Insomma, alla vigilia di una trasferta delicatissima, a Liverpool per la difesa della qualificazione agli ottavi di finale di Champions – gara alla quale il presidente ha deciso da tempo di non assistere confermando la spaccatura – l'aria attorno al Napoli sta diventando incandescente. De Laurentiis ha dato mandato ai propri legali di inoltrare ventiquattro lettere di contestazione, tante quanti i giocatori della rosa, per essere notificate tra qualche giorno, probabilmente al ritorno da Liverpool.

Sanzioni ad personam: chi sono i giocatori maggiormente puniti

Queste comunicazioni dovrebbero essere individuali così come le sanzioni, che dovranno essere differenti da calciatore a calciatore. Le sanzioni maggiori, così come trapela da diversi organi di informazione tra cui ‘il Mattino', saranno per i calciatori che da subito sono apparsi quali promotori del  boicottaggio azzurro. Stando alle cronache e alle indiscrezioni, sono quattro: AllanMertensCallejonInsigne.

Perché scende in campo anche l'Assocalciatori contro il Nsapoli

La controffensiva è però già in atto: i giocatori si sono attivati attraverso i procuratori per capire quali potrebbero essere i margini per opporsi ai provvedimenti richiesti da De Laurentiis. Dunque, una volta ricevuta la comunicazione della società, partiranno i ricorsi. Oltre alla tutela legale singola ci sarà anche l’Assocalciatori che tutelerà gli interessi dei tesserati, rivalendosi sul fatto che la decisione di un ritiro deve essere comunicata con una certa ritualità e formalità. De Laurentiis, avrebbe diffuso la notizia soltanto attraverso la radio ufficiale e quindi non in maniera canonica.

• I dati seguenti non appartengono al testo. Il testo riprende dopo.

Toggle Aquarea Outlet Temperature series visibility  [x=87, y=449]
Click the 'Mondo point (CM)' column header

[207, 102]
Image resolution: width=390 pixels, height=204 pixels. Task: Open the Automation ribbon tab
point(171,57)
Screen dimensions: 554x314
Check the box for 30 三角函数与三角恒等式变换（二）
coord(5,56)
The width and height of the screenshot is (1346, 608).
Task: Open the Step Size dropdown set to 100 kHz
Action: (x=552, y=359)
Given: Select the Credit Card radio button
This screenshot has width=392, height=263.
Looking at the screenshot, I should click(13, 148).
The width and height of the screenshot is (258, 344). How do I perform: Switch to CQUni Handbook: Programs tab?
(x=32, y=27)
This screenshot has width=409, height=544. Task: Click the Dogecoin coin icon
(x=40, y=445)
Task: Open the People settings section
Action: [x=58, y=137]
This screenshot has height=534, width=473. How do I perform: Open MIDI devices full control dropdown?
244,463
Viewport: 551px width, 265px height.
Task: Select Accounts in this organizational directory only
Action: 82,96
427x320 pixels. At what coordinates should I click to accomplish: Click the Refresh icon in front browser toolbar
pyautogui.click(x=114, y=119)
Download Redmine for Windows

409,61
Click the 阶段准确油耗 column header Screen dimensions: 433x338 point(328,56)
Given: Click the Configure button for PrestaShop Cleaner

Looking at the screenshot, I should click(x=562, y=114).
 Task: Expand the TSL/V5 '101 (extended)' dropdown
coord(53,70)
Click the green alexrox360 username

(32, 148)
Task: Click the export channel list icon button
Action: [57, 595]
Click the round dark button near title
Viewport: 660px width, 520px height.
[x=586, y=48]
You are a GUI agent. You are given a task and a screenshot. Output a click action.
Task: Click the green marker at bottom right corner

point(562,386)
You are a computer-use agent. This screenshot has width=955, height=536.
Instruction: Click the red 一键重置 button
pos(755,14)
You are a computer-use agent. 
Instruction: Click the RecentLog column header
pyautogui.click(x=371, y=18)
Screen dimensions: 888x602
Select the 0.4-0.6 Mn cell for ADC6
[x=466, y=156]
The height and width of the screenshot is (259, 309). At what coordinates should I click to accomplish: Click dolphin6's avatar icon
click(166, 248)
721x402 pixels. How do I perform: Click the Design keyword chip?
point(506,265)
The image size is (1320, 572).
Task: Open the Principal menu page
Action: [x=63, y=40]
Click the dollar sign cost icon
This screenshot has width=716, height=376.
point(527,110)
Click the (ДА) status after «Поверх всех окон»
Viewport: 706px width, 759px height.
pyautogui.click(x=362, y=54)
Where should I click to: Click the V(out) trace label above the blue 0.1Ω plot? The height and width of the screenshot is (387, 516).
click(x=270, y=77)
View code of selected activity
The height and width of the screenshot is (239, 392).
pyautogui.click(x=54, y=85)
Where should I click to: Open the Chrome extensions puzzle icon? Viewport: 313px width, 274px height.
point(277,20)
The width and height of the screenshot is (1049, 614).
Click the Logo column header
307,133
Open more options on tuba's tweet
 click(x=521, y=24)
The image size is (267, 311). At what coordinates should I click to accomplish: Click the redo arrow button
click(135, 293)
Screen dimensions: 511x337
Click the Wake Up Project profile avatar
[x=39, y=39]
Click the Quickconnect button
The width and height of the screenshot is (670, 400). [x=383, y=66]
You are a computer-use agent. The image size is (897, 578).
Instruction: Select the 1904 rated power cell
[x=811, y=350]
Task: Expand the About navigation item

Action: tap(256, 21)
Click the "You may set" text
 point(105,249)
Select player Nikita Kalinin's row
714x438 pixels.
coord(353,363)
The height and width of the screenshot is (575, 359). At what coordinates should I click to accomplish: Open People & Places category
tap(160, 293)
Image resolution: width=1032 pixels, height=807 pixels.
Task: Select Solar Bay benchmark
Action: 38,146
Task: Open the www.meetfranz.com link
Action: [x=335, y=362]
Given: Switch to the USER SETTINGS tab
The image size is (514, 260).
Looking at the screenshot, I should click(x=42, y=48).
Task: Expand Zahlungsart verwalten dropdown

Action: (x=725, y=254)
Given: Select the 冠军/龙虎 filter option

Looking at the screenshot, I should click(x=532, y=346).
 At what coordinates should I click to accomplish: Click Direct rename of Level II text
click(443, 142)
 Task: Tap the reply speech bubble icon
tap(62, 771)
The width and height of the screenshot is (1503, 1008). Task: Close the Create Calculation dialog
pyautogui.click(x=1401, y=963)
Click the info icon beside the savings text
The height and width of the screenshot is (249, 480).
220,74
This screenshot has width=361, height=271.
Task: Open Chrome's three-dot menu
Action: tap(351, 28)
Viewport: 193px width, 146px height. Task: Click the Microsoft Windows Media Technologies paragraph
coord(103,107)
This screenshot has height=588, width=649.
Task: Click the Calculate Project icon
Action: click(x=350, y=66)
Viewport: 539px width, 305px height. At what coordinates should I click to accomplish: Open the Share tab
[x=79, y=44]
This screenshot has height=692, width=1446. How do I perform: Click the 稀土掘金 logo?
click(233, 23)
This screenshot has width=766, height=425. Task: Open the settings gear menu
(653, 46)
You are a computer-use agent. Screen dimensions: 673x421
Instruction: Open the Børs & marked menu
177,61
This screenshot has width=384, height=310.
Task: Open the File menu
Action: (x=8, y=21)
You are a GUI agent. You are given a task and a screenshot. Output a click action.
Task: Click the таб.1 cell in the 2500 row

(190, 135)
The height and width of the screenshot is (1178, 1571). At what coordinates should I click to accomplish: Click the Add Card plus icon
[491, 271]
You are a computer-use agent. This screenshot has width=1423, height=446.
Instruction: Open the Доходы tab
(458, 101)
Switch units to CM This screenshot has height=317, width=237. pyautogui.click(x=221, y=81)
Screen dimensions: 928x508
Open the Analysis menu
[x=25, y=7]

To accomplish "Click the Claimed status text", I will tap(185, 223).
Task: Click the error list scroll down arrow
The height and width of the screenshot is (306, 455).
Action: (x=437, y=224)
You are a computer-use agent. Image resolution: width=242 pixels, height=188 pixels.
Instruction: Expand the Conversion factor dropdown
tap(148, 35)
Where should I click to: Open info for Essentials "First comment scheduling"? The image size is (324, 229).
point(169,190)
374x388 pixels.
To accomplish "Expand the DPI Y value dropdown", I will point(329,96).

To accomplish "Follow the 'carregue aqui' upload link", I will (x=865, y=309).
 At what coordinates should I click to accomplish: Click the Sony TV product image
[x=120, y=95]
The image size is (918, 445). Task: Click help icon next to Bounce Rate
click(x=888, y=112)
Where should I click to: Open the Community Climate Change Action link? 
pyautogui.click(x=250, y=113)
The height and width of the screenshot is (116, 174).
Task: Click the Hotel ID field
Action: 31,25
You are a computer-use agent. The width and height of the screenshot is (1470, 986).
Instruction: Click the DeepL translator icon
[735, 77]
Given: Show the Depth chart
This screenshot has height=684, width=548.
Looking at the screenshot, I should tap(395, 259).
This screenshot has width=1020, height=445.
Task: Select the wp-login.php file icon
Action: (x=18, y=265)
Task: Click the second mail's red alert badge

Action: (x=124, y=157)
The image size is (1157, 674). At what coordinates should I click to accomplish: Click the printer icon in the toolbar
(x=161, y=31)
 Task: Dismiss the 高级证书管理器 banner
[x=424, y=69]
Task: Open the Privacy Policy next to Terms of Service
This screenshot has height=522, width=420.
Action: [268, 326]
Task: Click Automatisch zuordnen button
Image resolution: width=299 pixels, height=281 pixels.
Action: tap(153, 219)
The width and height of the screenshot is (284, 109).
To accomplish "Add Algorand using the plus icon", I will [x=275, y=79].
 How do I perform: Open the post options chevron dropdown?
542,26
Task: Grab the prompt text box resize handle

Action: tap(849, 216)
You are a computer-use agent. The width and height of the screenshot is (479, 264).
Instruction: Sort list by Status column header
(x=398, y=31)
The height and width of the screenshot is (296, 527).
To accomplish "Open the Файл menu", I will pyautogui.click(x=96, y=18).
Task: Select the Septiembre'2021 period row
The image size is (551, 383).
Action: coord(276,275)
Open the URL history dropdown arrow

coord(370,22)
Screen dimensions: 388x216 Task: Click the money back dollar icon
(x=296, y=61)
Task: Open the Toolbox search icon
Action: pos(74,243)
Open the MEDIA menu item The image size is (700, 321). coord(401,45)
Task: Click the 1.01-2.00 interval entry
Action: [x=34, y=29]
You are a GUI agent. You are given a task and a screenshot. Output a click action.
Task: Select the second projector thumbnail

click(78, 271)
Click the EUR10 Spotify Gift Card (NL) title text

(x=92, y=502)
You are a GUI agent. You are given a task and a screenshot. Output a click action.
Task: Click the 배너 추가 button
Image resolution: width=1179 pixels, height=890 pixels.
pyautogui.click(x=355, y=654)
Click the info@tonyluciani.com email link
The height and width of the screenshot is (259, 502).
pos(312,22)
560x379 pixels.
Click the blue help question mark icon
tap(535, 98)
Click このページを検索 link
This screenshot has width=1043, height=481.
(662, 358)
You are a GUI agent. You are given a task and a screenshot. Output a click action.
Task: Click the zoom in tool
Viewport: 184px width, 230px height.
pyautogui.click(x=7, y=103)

Il danno e la beffa: da dove nasce la rabbia di De Laurentiis

La rabbia di De Laurentiis è scaturita non solo per la scelta del gruppo di non accettare il ritiro o ogni altra decisione del club. Il presidente ha perso le staffe perché la rivolta è arrivata dopo diversi colloqui diretti con gli stessi giocatori. Prima della gara con l'Atalanta e alla vigilia del match con la Roma quando il patron era venuto incontro alle richieste economiche dei premi sia per l'accesso agli ottavi che per la conquista della zona Champions.